**EXCERPT PROVIDED**

[start]

High Interest Investment

How savings account interest works?

If I were to put $50,000 in a savings account that gives 2%. Would I be paid 2% of $50,000 every month or would the amount be divided and issued month to month?

Public Comments

  1. The 2 percent is the *annual* interest rate. It would be calculated and paid at 0.16 percent every month. (If you actually have $50K, you'd be much better off putting it into a CD or at least a higher interest online savings account. You can do much better than only 2 percent -- at least 4 or 4.5.)
  2. Typically, it is 2% for the year, but spread out month to month, and if you leave the interest there, it compounds and grows. So, the first month you would get 50,000 x 0.02/12 = $83.33, then the next month is it 50,083.33 x 0.02/12 = $83.47, etc.

[end]

**EXCERPTED DATA**
[start]

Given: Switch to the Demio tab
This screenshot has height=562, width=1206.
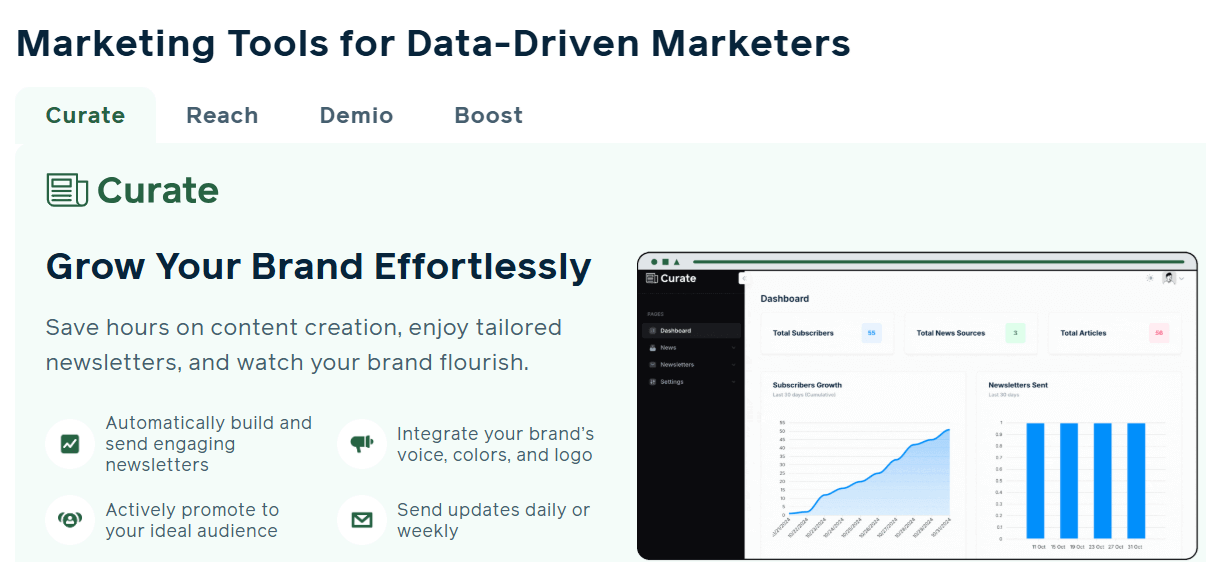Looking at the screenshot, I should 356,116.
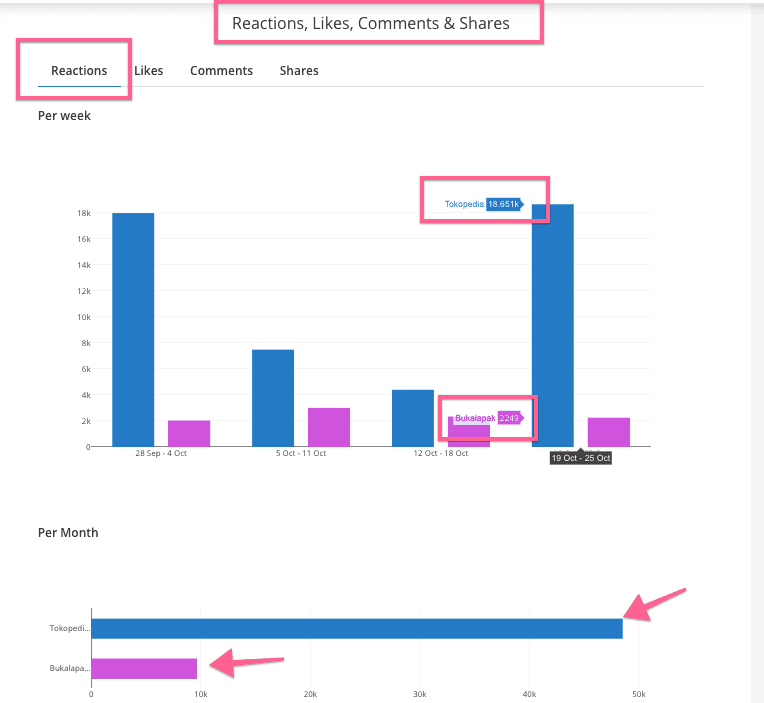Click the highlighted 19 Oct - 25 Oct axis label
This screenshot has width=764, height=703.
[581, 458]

[end]
[start]

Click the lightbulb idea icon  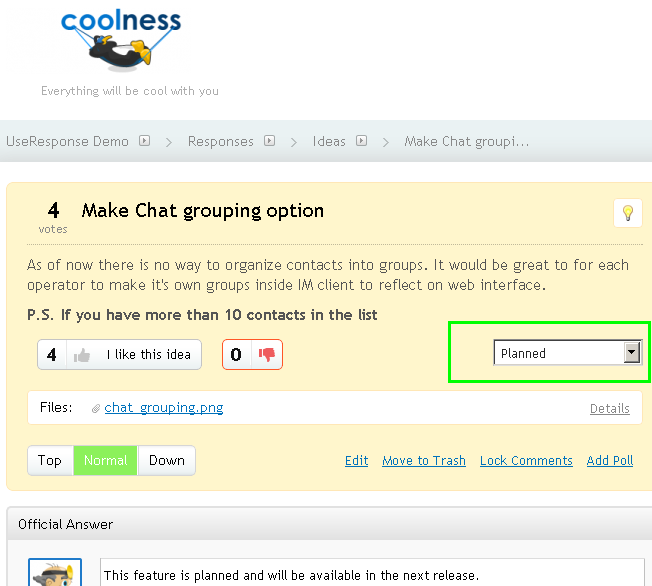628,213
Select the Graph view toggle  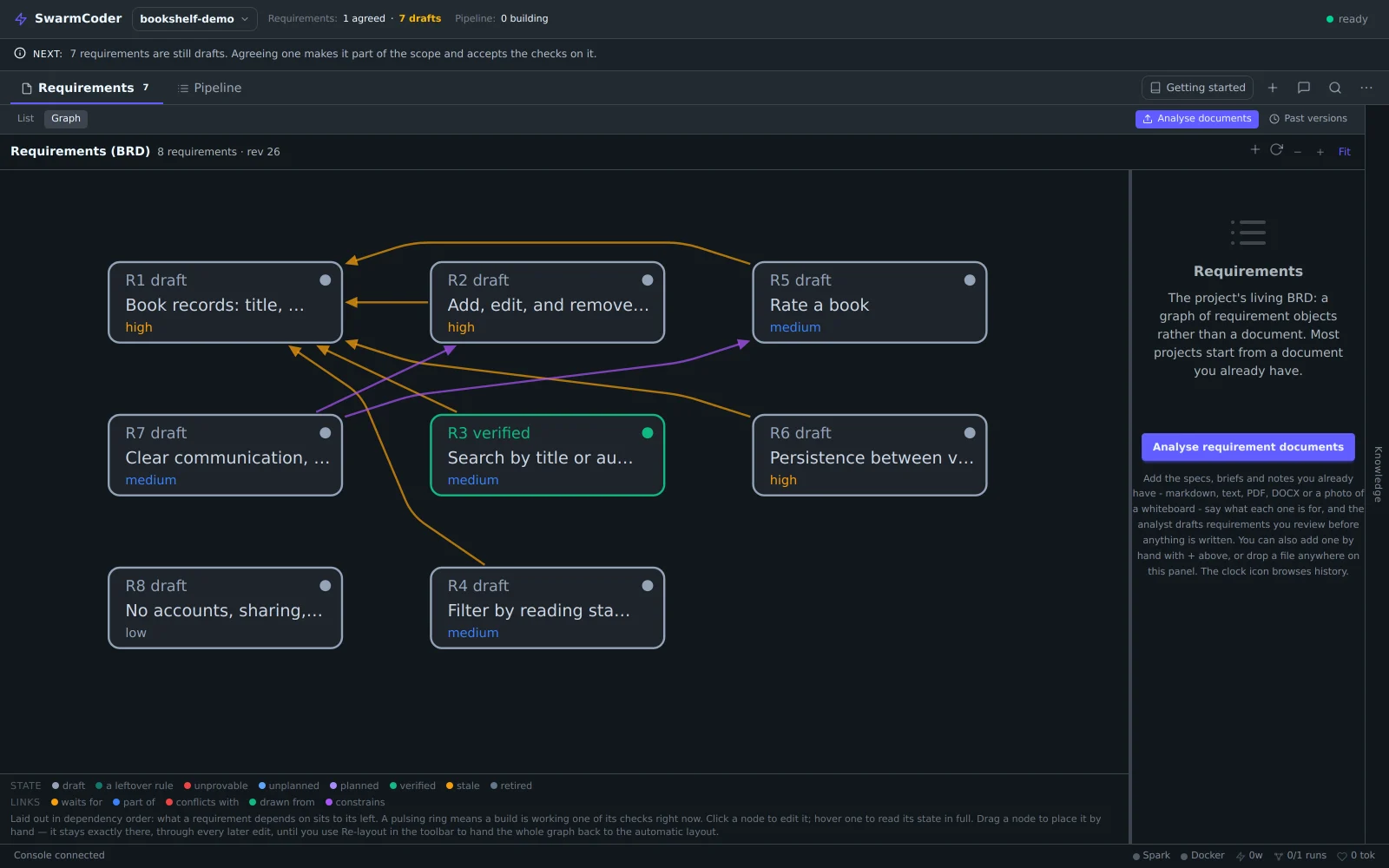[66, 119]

[end]
[start]

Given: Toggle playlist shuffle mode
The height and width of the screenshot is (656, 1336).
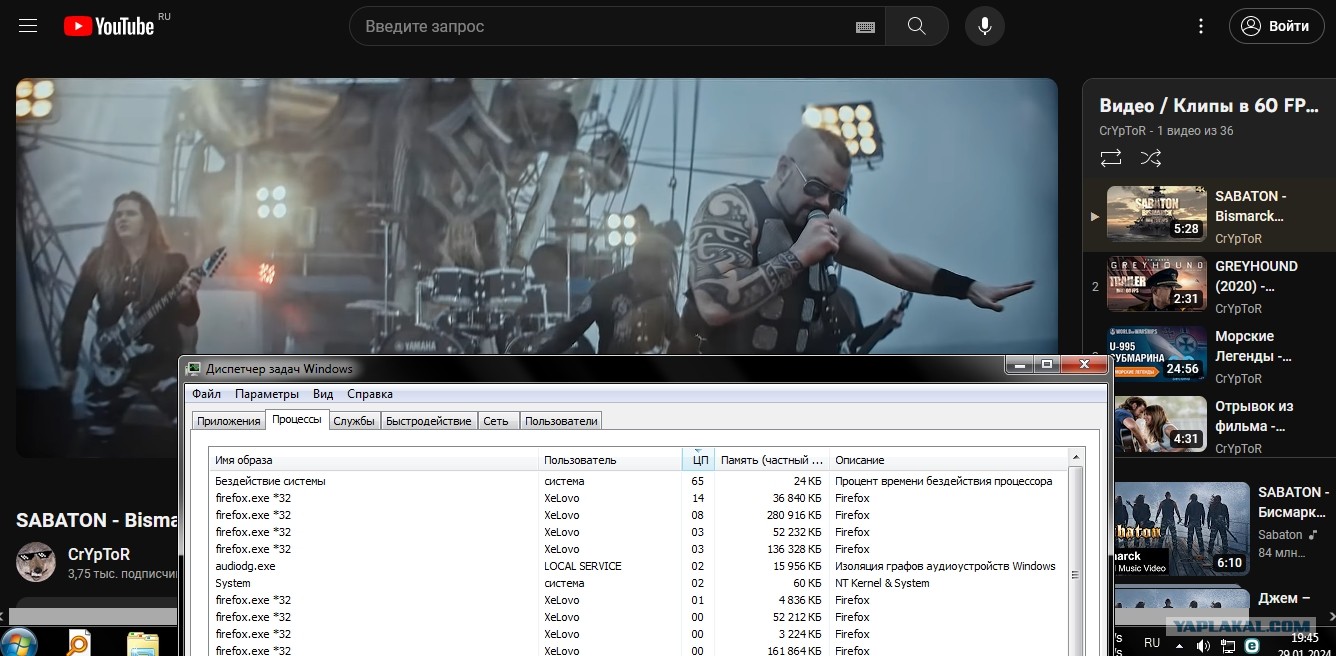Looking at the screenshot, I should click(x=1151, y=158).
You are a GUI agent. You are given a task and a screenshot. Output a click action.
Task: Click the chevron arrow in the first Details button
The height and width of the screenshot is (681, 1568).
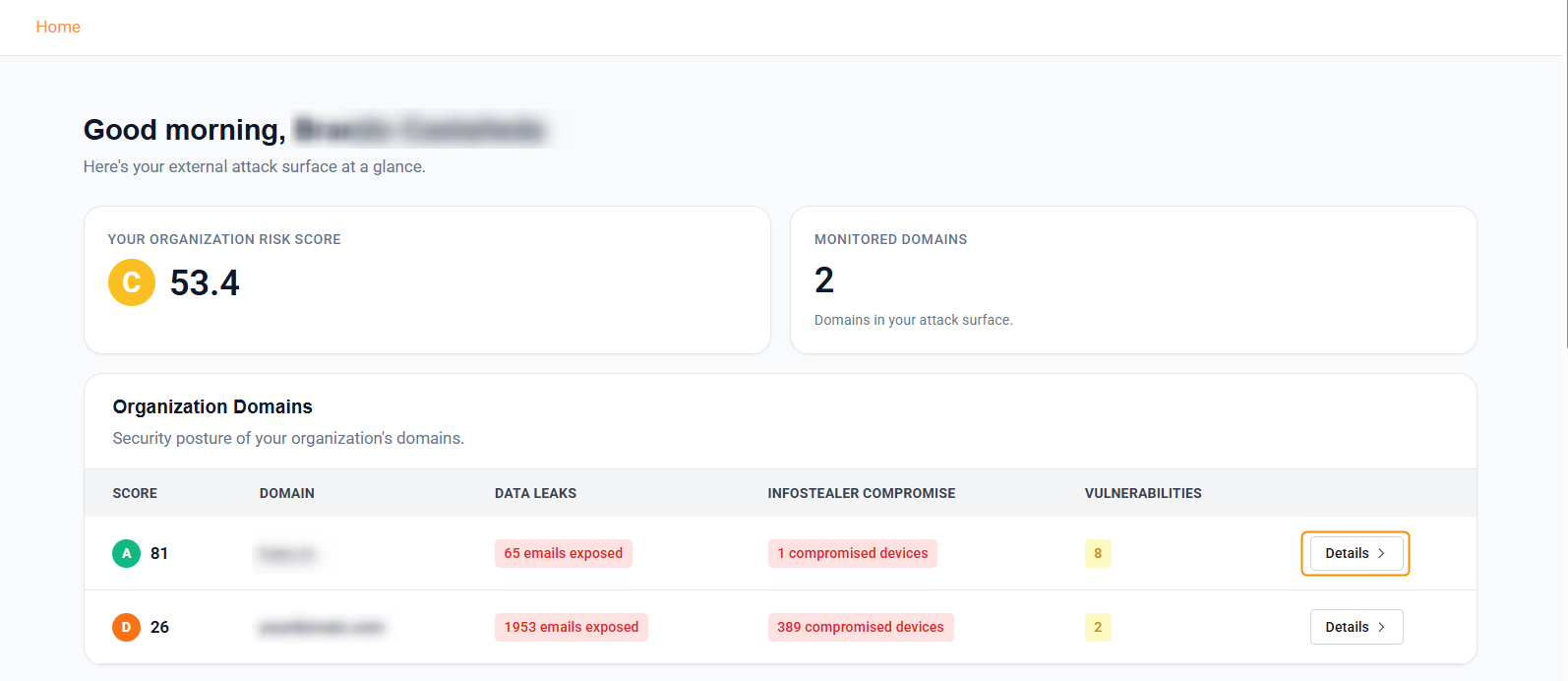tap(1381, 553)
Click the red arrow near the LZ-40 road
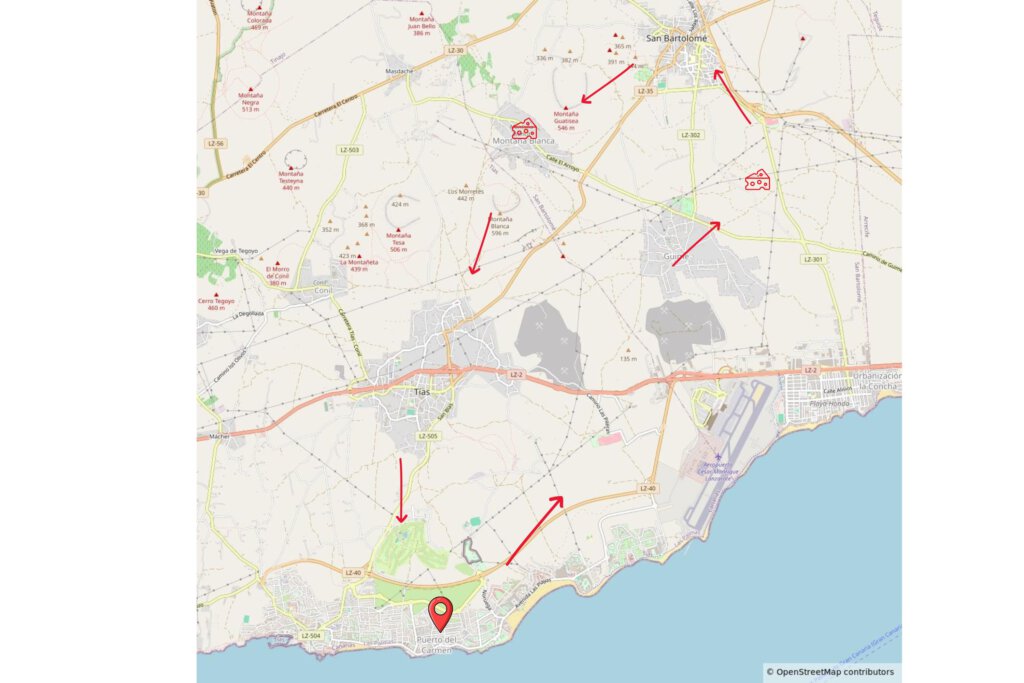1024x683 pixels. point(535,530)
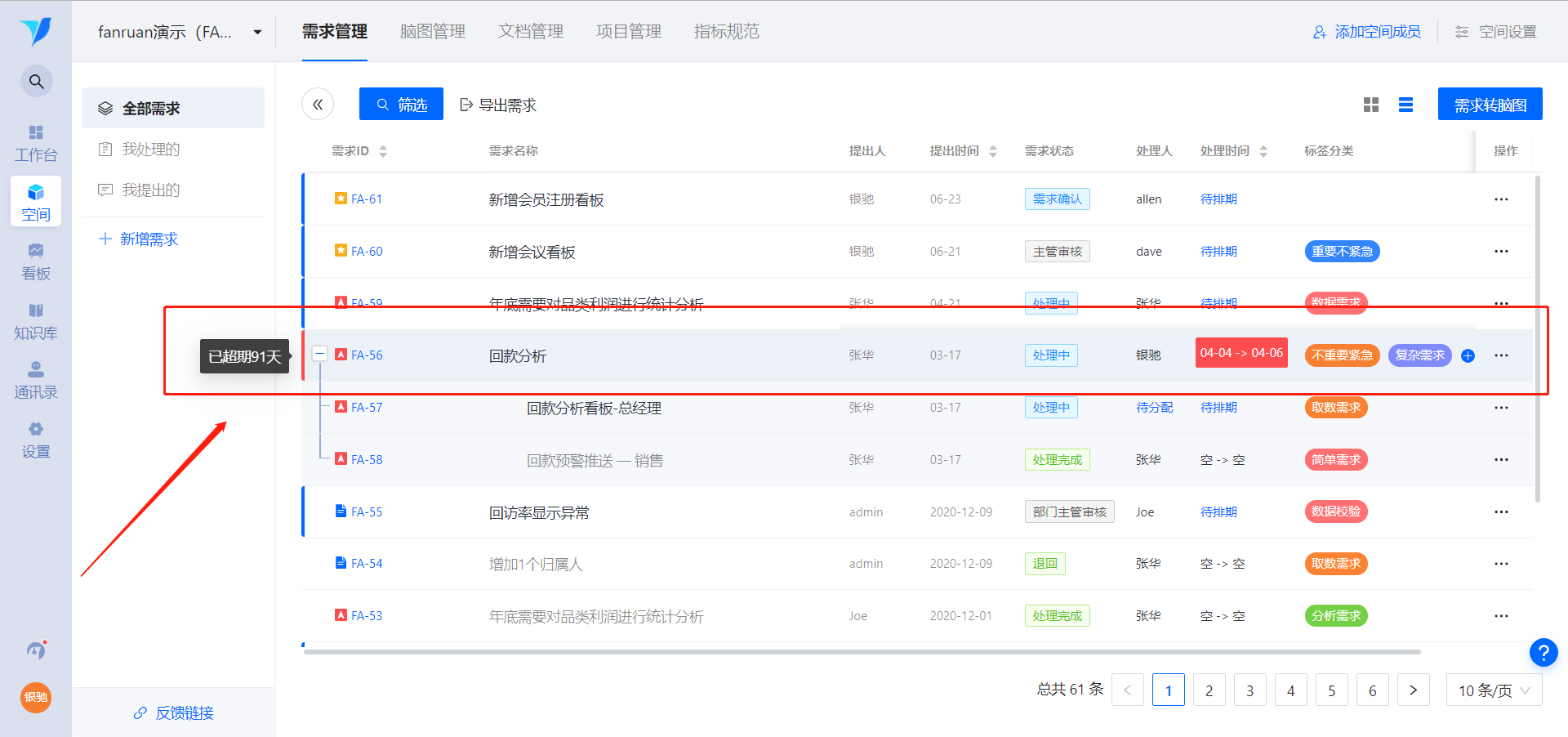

[end]

**JOBS**
A. In the savings account interest discussion, how much interest does the second comment say the first month would bring?
B. Pick up the savings account interest discussion after its last line and keep it going.

**ANSWERS FOR THIS EXERCISE**
A. $83.33

B.
  3. Savings account's listed rate is an annual percentage rate, mot monthly interest rate. You get 2% a year but usually monthly interest compounded. For example, you deposit $50,000 on Jan. 1, your balance at Jan. 31 will be 50,083.33. At the end of Feb., the 2% per annum is applied on $50,083.33, thus your balance at Feb 28 will be $50,166.80, and so on provided that there is no withdrawal during the year. If the savings account rate is stated clearly as "simple interest rate," it's a straight 2% per year without monthly compounding interest calculation. You will receive 51,000 at the end of the 12 months provided no withdrawal during the year.
  4. Please call charles schwab and open an account. Their 1 year cd's pay almost 4% and there are no tricks (like bank cd's). Bank cd's are tricky. If you fail to write a letter when your cd expires, it will reinvest at a super low interest rate. If you sell your cd without that letter you will lose 6 months interest. Stay away from banks when investing. Please. .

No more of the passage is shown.